SAN DIEGO – It’s been five years since Avalon Young burst into the country’s living rooms on “American Idol,” making it into the top eight of the show’s farewell season on FOX.
Now the 26-year-old Tierrasanta native is facing a different kind of pressure: a tumor on her brain.
Young told FOX 5 she realized something wasn’t right with her health this past summer when she had a twitch in her shoulder, but was told it was anxiety. By Thanksgiving, her symptoms worsened.
“I just felt a little bit disconnected mentally and then I started having what they’re calling a simple partial seizure once every three hours for a few days, which was very alarming, of course,” Young said. “I’m not an epileptic; I’ve never had a seizure in my life, so I didn’t even actually know what was going on, at first.”
Despite being told by doctors that her anxiety was triggering the attacks, Young and her mother agreed that that wasn’t what she was experiencing.
“I’ve been diagnosed with anxiety and OCD all my life and I had never, ever, ever had an attack like that,” she said.
Following an MRI, Young said she learned that she has a lesion mass tumor on her left frontal lobe that was “as big as a peach.” The tumor is scheduled to be removed Friday in a 12-hour surgery at UC San Diego Medical Center in La Jolla by a team of a dozen doctors.

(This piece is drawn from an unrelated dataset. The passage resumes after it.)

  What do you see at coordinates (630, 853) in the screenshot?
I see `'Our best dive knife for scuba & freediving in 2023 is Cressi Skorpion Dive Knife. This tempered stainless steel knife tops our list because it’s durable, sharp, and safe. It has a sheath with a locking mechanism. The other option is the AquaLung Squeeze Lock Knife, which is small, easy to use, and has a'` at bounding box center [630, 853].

She is expecting to spend one night in the ICU and then doctors will “just want to see where it goes from there.”
“If I’m being 100% honest, I don’t think I’ve even really had time to process it yet, but I’m OK with that,” Young said. “Because tomorrow I get the surgery and it can all just be done whereas if we didn’t go to the ER on the day that we did — just a biopsy would be six weeks out.
“I was lucky enough to go into the ER and for them to actually see a picture of my brain and realize that it needed to be taken out immediately.”
Asked about the health scare’s impact on her music, Young says “it will make it better — 100%.”
“How could something like this not make your life better?” she said. “You come out of it; it happened; it’s not the greatest experience. But when you come out of it, I mean, I’m lucky I get to go through this; I get to survive; I get to live and that’s really, really awesome for me.”